Source extract Block Start
Santa Fe New Mexican

State must reduce the number of people behind bars

- MARGARET STRICKLAND Margaret Strickland is immediate past president of the New Mexico Criminal Defense Lawyers Associatio­n.

New Mexicans are held in local jails on minor cases because they cannot afford to pay court fees or money bonds, and because some judges have a proclivity for sending minor offenders to jail.

Taxpayers are the ones who actually foot the bill for most of the fees and the high price of keeping people in jail. Our jails cannot ensure safe conditions even in the best of times, and the COVID-19 pandemic has compounded the human tragedy.

Across the state, New Mexico courts impose fines and fees that many are simply unable to pay. To make things worse, after imposing these unpayable fees, our courts spend an inordinate amount of resources attempting to collect the fees. The Brennan Center for Justice reports Bernalillo County spent $2.1 million in 2016 to collect $1.9 million, a loss of $300,000. Socorro County, with one of New Mexico’s highest poverty rates, imposed $207,000 in fines and fees, then spent $96,000 to collect $119,000, resulting in a net gain of only $24,000.

Much of the remaining debt was “paid” by putting the people who owed the money in jail, with each day of incarcerat­ion resulting in writing off a portion of the debt. This form of “payment” actually costs taxpayers. These monetary figures do not even consider the human costs of allowing people to “pay” using jail, a modern-day debtors prison, that has locked up thousands of poor New Mexicans.
Source extract Block End
## [Tasks and exercises]
1: Do the following statements agree with the jail op-ed? Answer yes or no for each, quoting the words of the op-ed that decide it.
(a) Taxpayers pay for most of the fees and the cost of keeping people in jail.
(b) Socorro County has one of the lowest poverty rates in New Mexico.
(c) The COVID-19 pandemic has eased conditions in the jails.
2: What is the exact wording of the jail op-ed, starting with "Santa Fe New" and going on through "the human tragedy."? Copy it word for word.
The data Block Start
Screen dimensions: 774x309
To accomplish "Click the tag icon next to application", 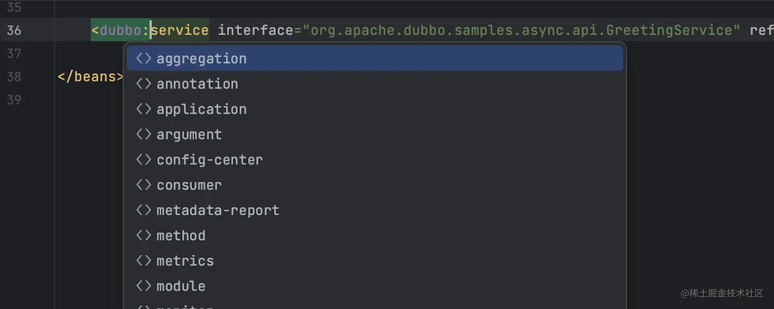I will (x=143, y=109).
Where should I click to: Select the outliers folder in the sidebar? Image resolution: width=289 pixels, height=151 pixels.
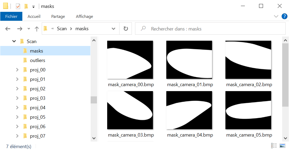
The data Block End
The data Block Start
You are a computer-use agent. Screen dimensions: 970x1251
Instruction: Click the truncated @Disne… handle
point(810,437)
The data Block End
## [Answers by item]
1:
(a) Yes: "Taxpayers are the ones who actually foot the bill for most of the fees and the high price of keeping people in jail."
(b) No: "with one of New Mexico’s highest poverty rates"
(c) No: "the COVID-19 pandemic has compounded the human tragedy."

2:
Santa Fe New Mexican

State must reduce the number of people behind bars

- MARGARET STRICKLAND Margaret Strickland is immediate past president of the New Mexico Criminal Defense Lawyers Associatio­n.

New Mexicans are held in local jails on minor cases because they cannot afford to pay court fees or money bonds, and because some judges have a proclivity for sending minor offenders to jail.

Taxpayers are the ones who actually foot the bill for most of the fees and the high price of keeping people in jail. Our jails cannot ensure safe conditions even in the best of times, and the COVID-19 pandemic has compounded the human tragedy.